As we already know you cannot simply take a component from one car, tack it onto another and expect it to work.  However, for an irreverent look at the development race of 2015 I thought I'd do just that, taking my favourite aspects of the 2015 cars and mashing them into the SomersGP-001.

Front Wing
The enlarged 'funnel' was introduced in the team in China, the intent of which was to better manage how airflow moved around the front tyre.
For years Red Bull have been the team to beat in terms of their front wing design and whilst 2015 was no different I feel that Mercedes may have skipped ahead of their rival, when they introduced their new philosophy in China.  As such, we have seen many teams adopt this more aggressive compartmentalising of the wing during 2015. (Red Bull, Williams etc).
Mercedes also went on to develop the 'Sabretooth' serrations on the penultimate flap of their front wing in Japan, enabling them to run a steeper AoA without fear of flow separation.  A move that remains uncopied by their rivals thus far but I suspect may be seen on other cars during 2016.


The VJM08 nose from behind, marked in green is the outlet for the 'nostrils' which also mean that when you look directly above the nose you cannot see the ground below.
Whilst it might not be the prettiest incarnation (although i really like it), the 'Vented Cobra' formed part of Force India's mid season 'B-Spec'.  It's an altogether different interpretation of the regulations and just goes to show how you can fit a square peg in a round hole if you try hard enough.  Whilst all of the teams (with the exception of Mercedes and Ferrari, amazing how they had the fastest cars though eh?..) chased development of short stub noses, with protrusions that sat as far back over the front wing neutral section as possible.  Force India pursued this avenue, which perhaps won't give the performance figures of the more advanced short noses but, it is less complex, therefore requiring less bulk to pass the crash tests (ie less weight).  Meanwhile, the half way house solution not only supplies sufficient airflow under the nose but also deals with how its footprint affects the neutral section below.

Nose to Chassis interaction
The Manor MR03B - I've highlighted the nose box in light blue, the chassis spacer in green and the vanity panel in yellow
Here I have to draw on two teams ingenuity.  Manor whom were born from the ashes of the Marussia team, essentially ran a 2014 car.  The problem with which was the change in the nose regulation, it's actually something that myself and Scarbs sat and talked (amongst other things) about at the last pre-season test over dinner.  Without the clarity of the regulations to hand and the unfolding news that Manor was coming into being we were both a little unsure how they'd use a 2014 chassis in 2015, given the change in nose regulations.  However, as we found out in Melbourne it's all rather easy if you just use a spacer between the two structures.
Whilst I laud Manor for their clever interpretation I also have to congratulate McLaren on taking a concept already used by many teams and refining it to suit their own needs.  Their twin tubed 'S' duct was an elegant solution that allowed the airflow to exit around the pitot stack, rather than it cause a disturbance.  Furthermore, to allow for the internal ducting the team also had to mount the brake cylinders, normally housed on the front of the bulkhead, within the chassis.

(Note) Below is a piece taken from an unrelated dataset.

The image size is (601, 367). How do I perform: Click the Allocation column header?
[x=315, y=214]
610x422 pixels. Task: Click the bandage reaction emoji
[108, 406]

Blown axle or no blown axle....
The wake shed by the front tyre (yellow) is manipulated by the airflow that has passed through the brake duct, hollow axle and then shed into its path (light blue).  NB. This image is meant only as an illustration to show how the blown axle concept works and is not wholly accurate.
Again, the blown axle is nothing new, albeit it has been altered over the years by the prevailing technical regulations. However, Red Bull used it differently to most during 2015.  Whilst the concept was retained throughout the season for the likes of Ferrari and McLaren, Red Bull only applied it at circuits where they needed more downforce.  The blown axle is something that cannot simply be bolted onto the car and be expected to work, as it affects many flow structures.

FOM 'neutral' cameras

The camera housings used up and down the paddock for decades now are designed to be as aero neutral as possible.  However, if used in the right positions they can provide an aero advantage in favour of another component.  Up until 2014, when the regulations moved the camera housings to the side of the nose, the teams used them in varying positions, mainly to influence the other supposed neutral section: The Y250 central section of the front wing mainplane.
Red Bull RB8

Red Bull and McLaren were perhaps the most proficient of users, changing their positions throughout the season based on how much they wanted to influence the mainplane.  During 2014 Red Bull neutralised their camera mountings entirely placing a peep hole in the transition panel between the chassis and the nose.  The FIA ruled this out in 2015 along with an attempt to eradicate the stalk mounted nose appendages the likes of Mercedes used on the W05.
Ferrari introduced a new slimmer version of the camera stalks at Silverstone alongside some other aero changes, like a new front wing (not pictured)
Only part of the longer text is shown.